Among the 12 states in which processes differ between MAGI and non-MAGI pathways, states generally have more cumbersome requirements for non-MAGI applicants. For example, 7 states reported that they have a “reasonable compatibility standard” between 10% and 50% for MAGI applicants but no similar standard for non-MAGI applicants; and 5 states reported that MAGI applicants may submit a reasonable explanation of differences, but non-MAGI applicants must submit paper documentation when the income estimates differ.

In all states but California, many seniors and people with disabilities must demonstrate that their assets are below Medicaid eligibility limits, and asset eligibility processes are sometimes administratively more cumbersome than income eligibility processes (Table 1). As of January 1, 2024, California eliminated asset tests for all Medicaid applicants, in part to reduce the administrative burden on applicants and the state. All states must verify income and asset eligibility, but they may do so either before or after enrollment. Most states verify income and asset eligibility before enrollment, but 9 states conditionally enroll applicants based on self-reported income prior to verification whereas only 5 states conditionally enroll applicants based on self-reported assets. Similarly, more states have expanded the reasonable compatibility standards for income purposes (32 states) than asset purposes (6 states). Regulations finalized in April 2024 clarify that reasonable compatibility standards apply to both income and assets, which may reduce those differences in future years. When self-reported data are not compatible with electronic data sources, 25 states require paper documentation of applicants’ income, but 32 states require paper documentation for applicants’ assets. Non-MAGI individuals can submit documents through the following modes: mail (49), local office (49), fax (48), online portal (44), email (37), and mobile devices (18), and 12 states allow individuals to submit documents through any of the six modes listed above.

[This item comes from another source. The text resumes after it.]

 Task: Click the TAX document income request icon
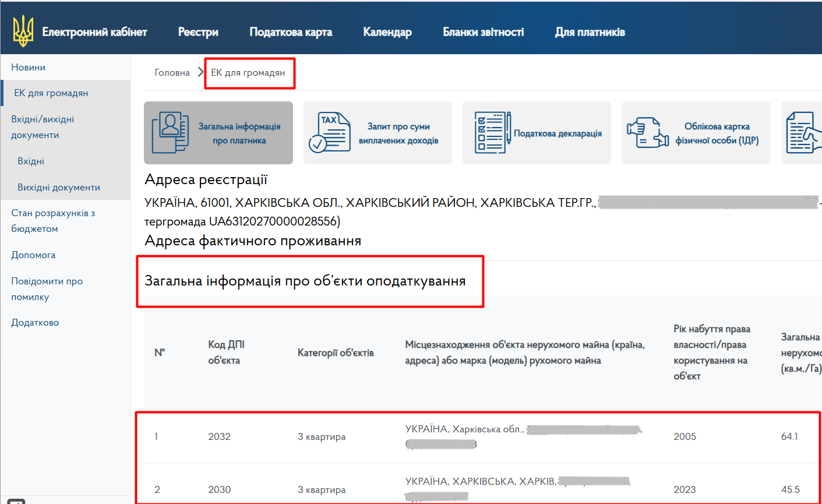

Few states permit health care providers or other entities to determine non-MAGI eligibility prior to a formal application and approval, a practice known as “presumptive eligibility” (Table 1). Including Florida’s answer to the 2022 survey, there are 10 states that allow hospitals and 3 states allowing a different type of entity to do presumptive eligibility for non-MAGI populations, including the Department of Health in Tennessee, Division of Public Health in Delaware, and local health departments in Georgia. No states reported that providers such as pharmacies, nursing facilities, or home health care providers could do presumptive eligibility.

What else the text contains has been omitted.